The routine makes her forget about Harmonia.
“Should I get up sooner?” she asks on the third day.
“Why?”
“You’re always awake soon. I don’t want to waste your time.”
They talked about this, but things changed. Dean changed.
“I’ve dreadful habits.”
“Sure?”
Dean nods, and the matter is settled once again.
Emma’s curiosity about the book only gets stronger, but she doesn’t dare to ask. She doesn’t know what is holding her back.
It’s like the picture, Emma realizes, the fourth day.
Dean is careful in a way showing it matters to him. Emma doesn’t want to steal that from him, and asking questions would feel like this. She likes to keep some thoughts she has about the books or the movies for herself, as well as some of the things she likes about them. It feels more precious.
Dean announces he has a hunt in the middle of the afternoon. It’s a part of their routine too.
They pack their belongings and set off for Coeur d’Alene, Idaho.

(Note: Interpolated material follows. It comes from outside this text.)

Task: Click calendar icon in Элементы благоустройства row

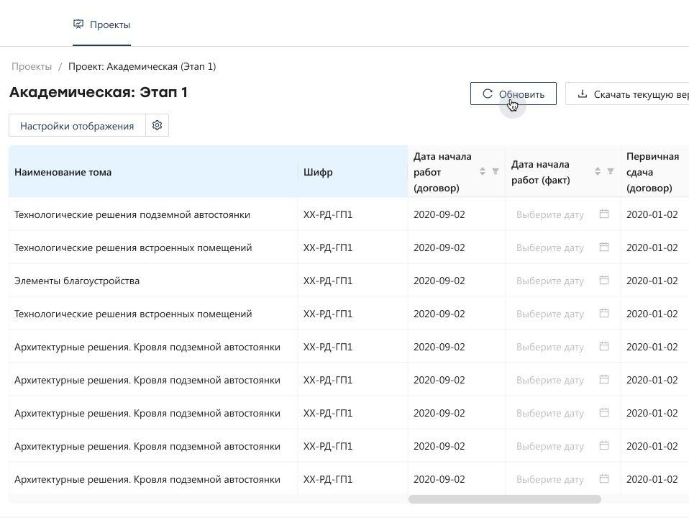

They settle in another motel. Dean gives her his usual warnings before leaving. He comes back a couple of hours later, his mood darker, something gnawing at him. He heads for his bag and pulls a salt jar from it. He pours it along the windows, explaining to Emma it wards off ghosts and demons.
“You mean Casey can’t appear here?”
A muscle works in Dean’s jaw. “Yeah. She’d be stuck outside.”
Emma is surprised the little white grains hold that much power. Humans aren’t as weak as Amazons say, it seems. Otherwise, how something so harmless to them could have that much power on other beings?
She frowns.
“What does Casey eat then?”
Dean stops in the middle of a line. He turns and blinks.
“What?”
“We had salt on our fingers when we ate fries.” It has been a very good meal. “Does that mean Casey can’t move a fry?”
Dean blinks again. A surprised laugh escapes him.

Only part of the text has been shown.